- [Given records]:
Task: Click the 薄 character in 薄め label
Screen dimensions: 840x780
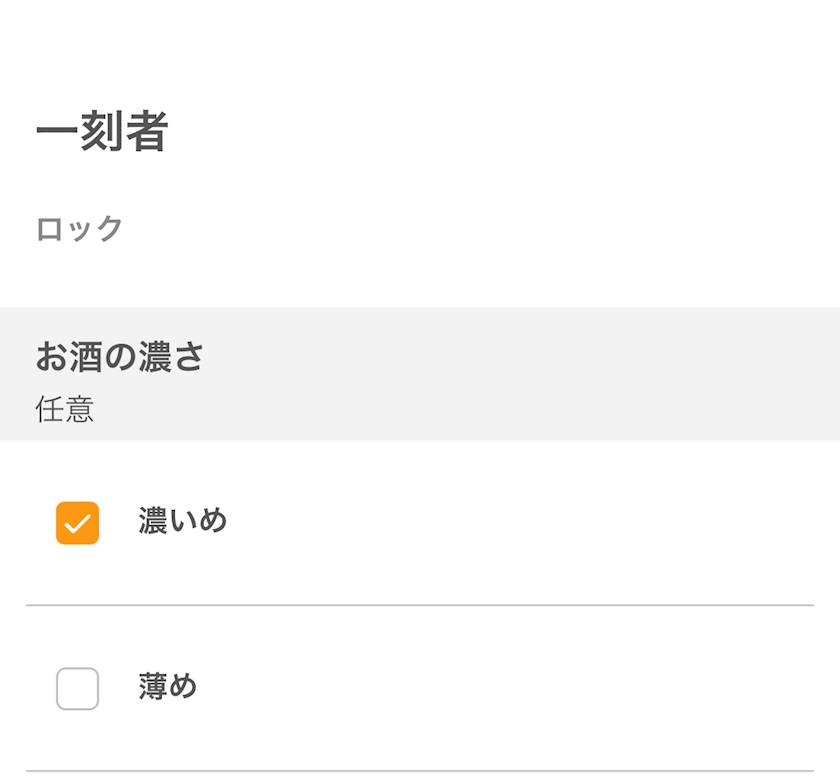Action: pos(153,686)
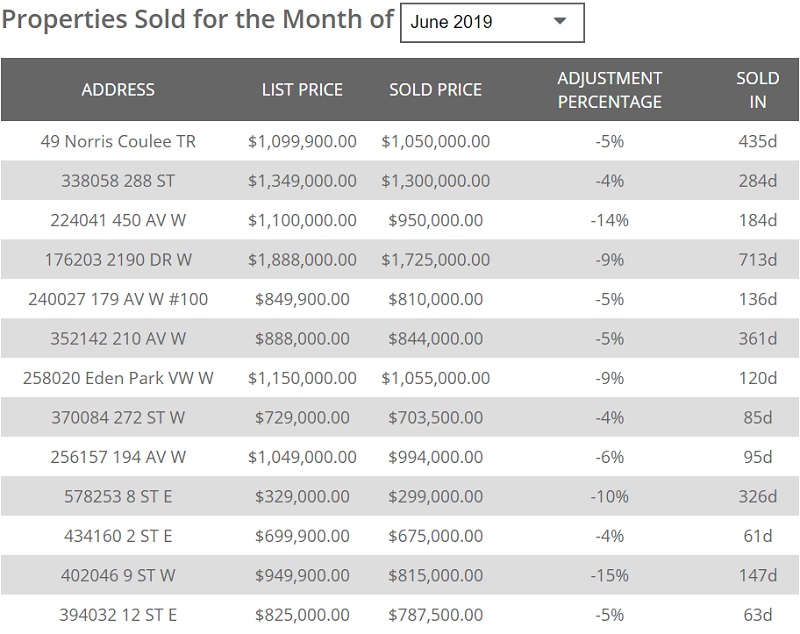
Task: Click the 402046 9 ST W address
Action: point(118,576)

- [Directions]:
Write out the entries again word for word. Do not include the pictures.

- [Solved exercise]:
Task: Click the 薄 character in 薄め label
Screen dimensions: 840x780
Action: pos(153,686)
Task: Click the 402046 9 ST W address
Action: point(118,576)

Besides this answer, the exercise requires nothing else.